Negative press about these companies is likely to emotionally resonate most with women because they have been the target of this marketing for so long, and will likely see themselves reflected in any case studies. The success of these companies has been achieved by using their branding to appear harmless and risk-free – a veneer which is about to crack, potentially leaving a sour taste in users’ mouths if they feel they’ve been duped into harmful debt. 

So if this is a target demographic for your ethical brand and you’ve been associated with BNPL, now is the time to think how your audience may react as regulation develops and more stories of damaged credit scores and debt collectors start to emerge. 

Klarna in particular have already invested heavily in positioning themselves as a values-driven company, with a stereotype-smashing OOH marketing campaign designed to position them as a responsible solution with their customer’s best interests at heart. While their public-facing marketing campaigns and the promises made on their website talk about putting the customer first and focusing on protecting their best interests, how the company responds as regulations get tougher will prove whether this is genuine or purpose-washing. And the problem for ethical brands is, if one area of your business (including the companies you partner with) is found to be purpose-washing, it causes consumers to question what else you’re doing wrong. A purpose-washing scandal can be the quickest way to lose hard-earned trust and credibility, and ethical reputations can be expensive to restore.

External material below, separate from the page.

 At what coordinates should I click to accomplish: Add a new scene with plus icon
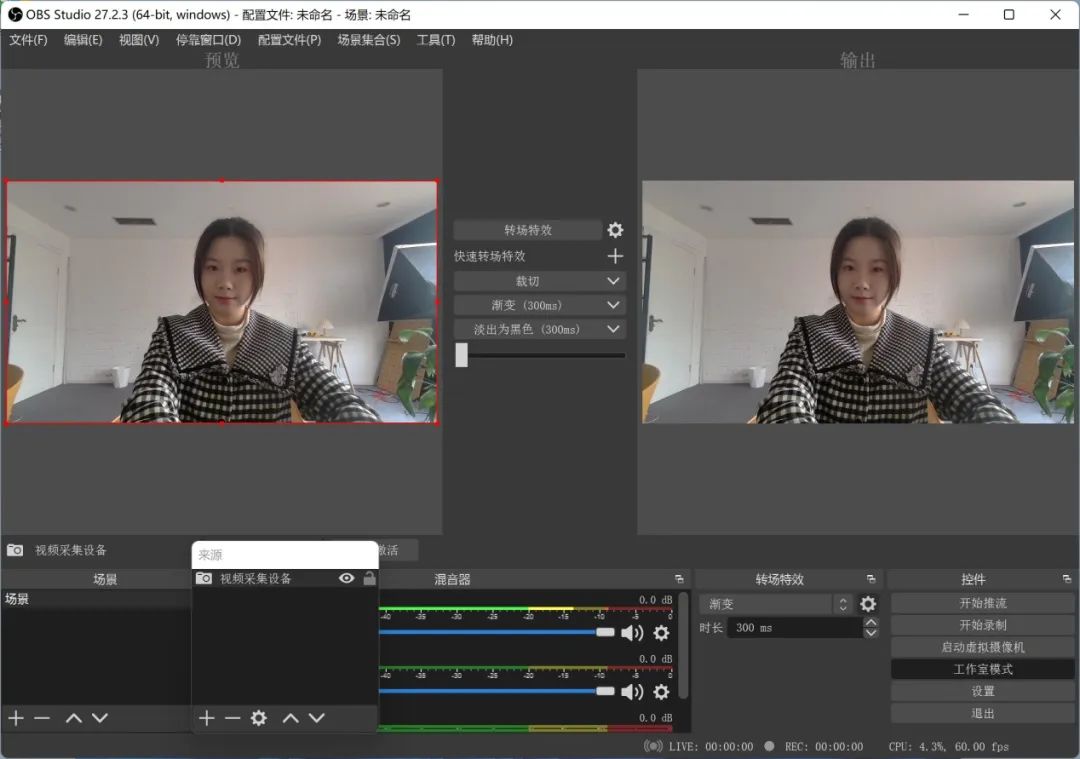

Refinery29 found that 68% of their readers do not think that BNPL is a good thing.

If your audience starts to see BNPL as irresponsible, you don’t want them thinking the same of you.

It’s time to reassess your pricing and targeting strategy

There’s no denying that for the ethical brands that have chosen to use them, Buy Now Pay Later payment methods have played a significant role in making ethical and sustainable price points more appealing to the mass market, and helped these brands to target younger, more values-driven demographics – who previously may have loved the brand’s vision and values, and engaged heavily on social media, but struggled to convert to sales due to price point.

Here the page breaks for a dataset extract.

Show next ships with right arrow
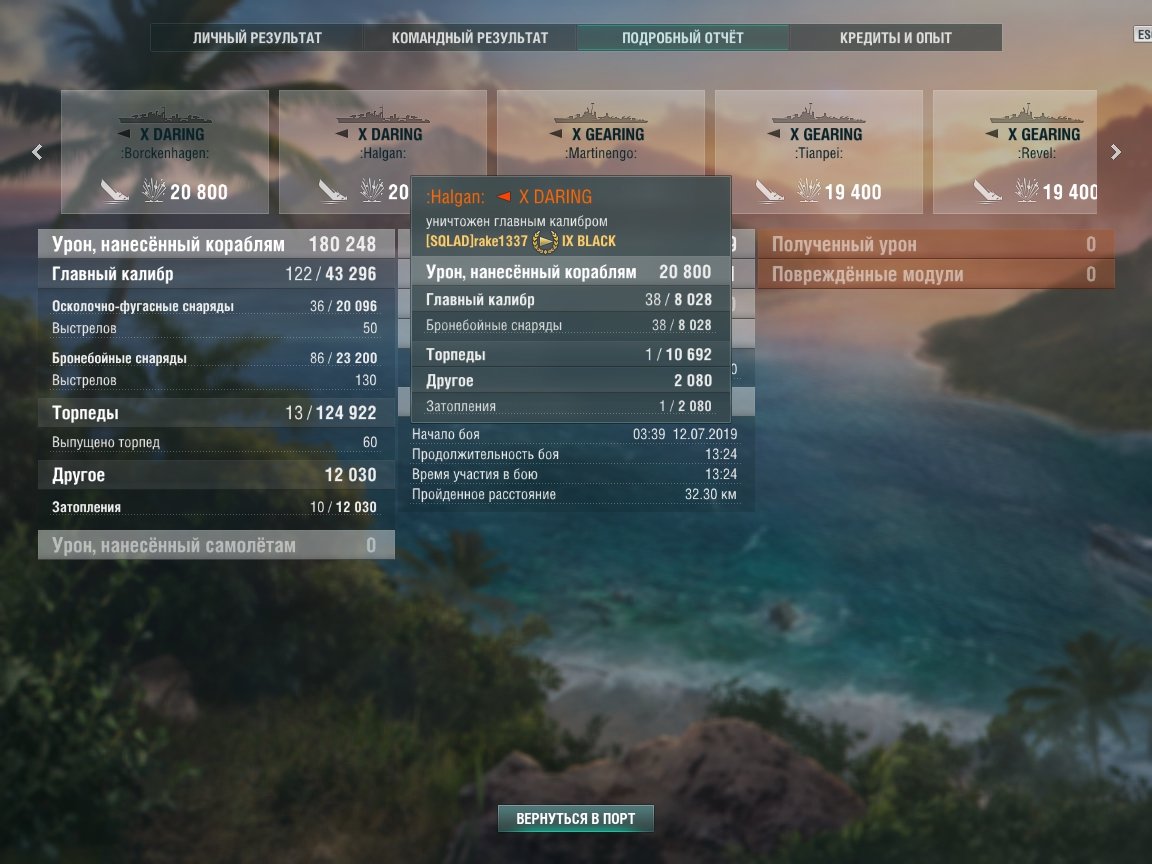Screen dimensions: 1152x864 click(1115, 152)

To protect themselves, it’s essential that ethical brands using these payment methods now assess their reputational risk going forward, and continue to monitor it and adapt as regulation comes into force. And part of this assessment process must also include your pricing strategy and audience targeting too.

While Buy Now Pay Later companies are currently thriving, impending regulation isn’t their only problem. These companies rely on low interest rates, and with interest rates on the rise, their margins are getting tighter. Klarna has already acknowledged interest rates rising as a “significant risk” to the company’s financial position. 

The reason these companies have avoided regulation in the UK so far is because of a loophole in the Consumer Credit Act, which says that if a product is no-interest and relatively short-term, it doesn’t need to be regulated. So it’s unlikely that they will start charging interest to consumers. Which means that to tackle tightening margins, the cost to retailers might increase, at a time when they are facing tighter margins too.

Even if you do decide to weather the reputational risk (and there are mitigation measures you can put in place now to do so) and continue using these BNPL companies for now, you need to be prepared for if the risk level or financial position changes.

If a significant portion of your overall sales, or your sales from one demographic (for example, Gen Z women), comes through BNPL, then switching this off would have a significant negative impact on your sales almost immediately. Likewise, if BNPL has significantly increased your average order value, you may struggle to maintain those levels if you remove it as a payment option.

Marketing and communication risks are rarely confined to just one department. Even in the smallest of businesses, a risk in one area usually requires strategy adaptation in another. If as an ethical brand you have been using BNPL, it’s time to gather the data on how that has affected your sales, which audiences it’s had the most impact on, and start considering how you can target them and achieve those results in other ways.